Ultimately, I suggest, it's the comtradictions in Naturalism that are the source of what makes it a valuable political resource. It doesn't seamlessly duplicate the world but subjects it to contradictory scrutiny (fact and value, description and prescription) that interrupts the continuing encroachment of capitalism on time and the endless conversion of experience into commodity images.
Flagging
The Royal Court wanted some instant responses to the EU Referendum result for a Tumblr and so I wrote this. It was, quite honestly, a bit of automatic writing, pretty much, and took about 20 minutes, but I was - and still am - in a state of horror at the total disregard for honesty, evidence and argument in this whole debate and I wanted to express something about that,
I love my flag.
I love the flag.
This flag is about us, and me, no, us.
It’s called Union because it’s a tribute to the Union of Carlisle who were the, well, mercenaries who assisted in the Pennant War that led, bit by bit, to the formation of the United Kingdom.
It’s called Jack after Jack Friday, the leader of the Ranger Riders who galloped from town to town in the 1460s taking foodstuffs from the tables of rich lords and distributing it to the poor, which I read about on a website, because I think you have to, because there’s a tradition in this Isle of ours and we must never forget it.
I’m no expert but it’s what I feel.
It is blue because the first flag makers wanted to remember the dark of a night sky, those skies when they would sit in their broad yards sewing the first flags, looking up at the sky and blessing their freedom, the freedom that had to be in the flag, of course it had to be, so they took crocus petals and they crushed them in alcohol and left them for six nights and then used the unctuous liquor to stain their flags, deep and dark and free.

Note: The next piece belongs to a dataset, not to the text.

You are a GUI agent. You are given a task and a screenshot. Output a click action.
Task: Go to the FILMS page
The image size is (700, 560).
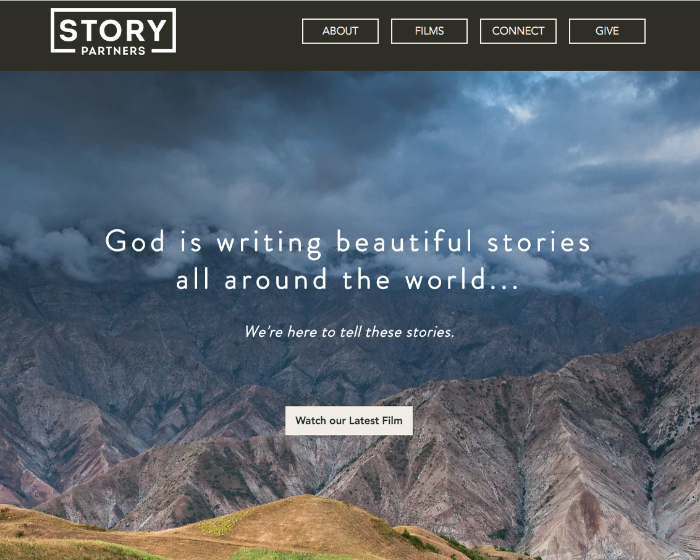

And then it’s red, red as blood, the blood spilled in the War of Ice Paper, so called because the cruel and rebellious Scots captain Abhainn mac Cennédig who took a treaty offered by the British at the beginning of the year 1681 and threw it into the loch where it froze so solid men could ride horses across it and legend has it this man in a pub told me that in the battle so many died and so much blood was spilled that the loch froze bright red, red as this flag I am holding against my thighs now, and so it had to be in the flag, it had to be.
There are crosses on the flag.
I am so happy there are crosses.
I heard that the two crosses are the true cross, the first of them the cross of Joseph of Japha, the man who carried his cross on his back for eighty years, some say ninety, walking across modern Syria spreading the Word of Jesus to all who would listen, and some who would not, and this diagonal cross reflects his crooked legs and yet never stooped and always spoke truly.
His message was heard by the Crusaders.
Some say he’s still walking, I don’t know about that but I know what I know.
The second cross is a sign that says no entry, this land is not for you, because we are here, we who traced our Saxon feet along the cliffs, you know the story, it’s a famous story, I don’t need to fill it in, but the chalk falling as the leather sandal scraped a line across the cliff edge? Yes, this is the chalk cross that says we are here and you will not pass, no passerán! as they used to say in Anglo-Saxon.
I heard these things and I love them and I know them because they feel right and when I hold this flag I know them even more.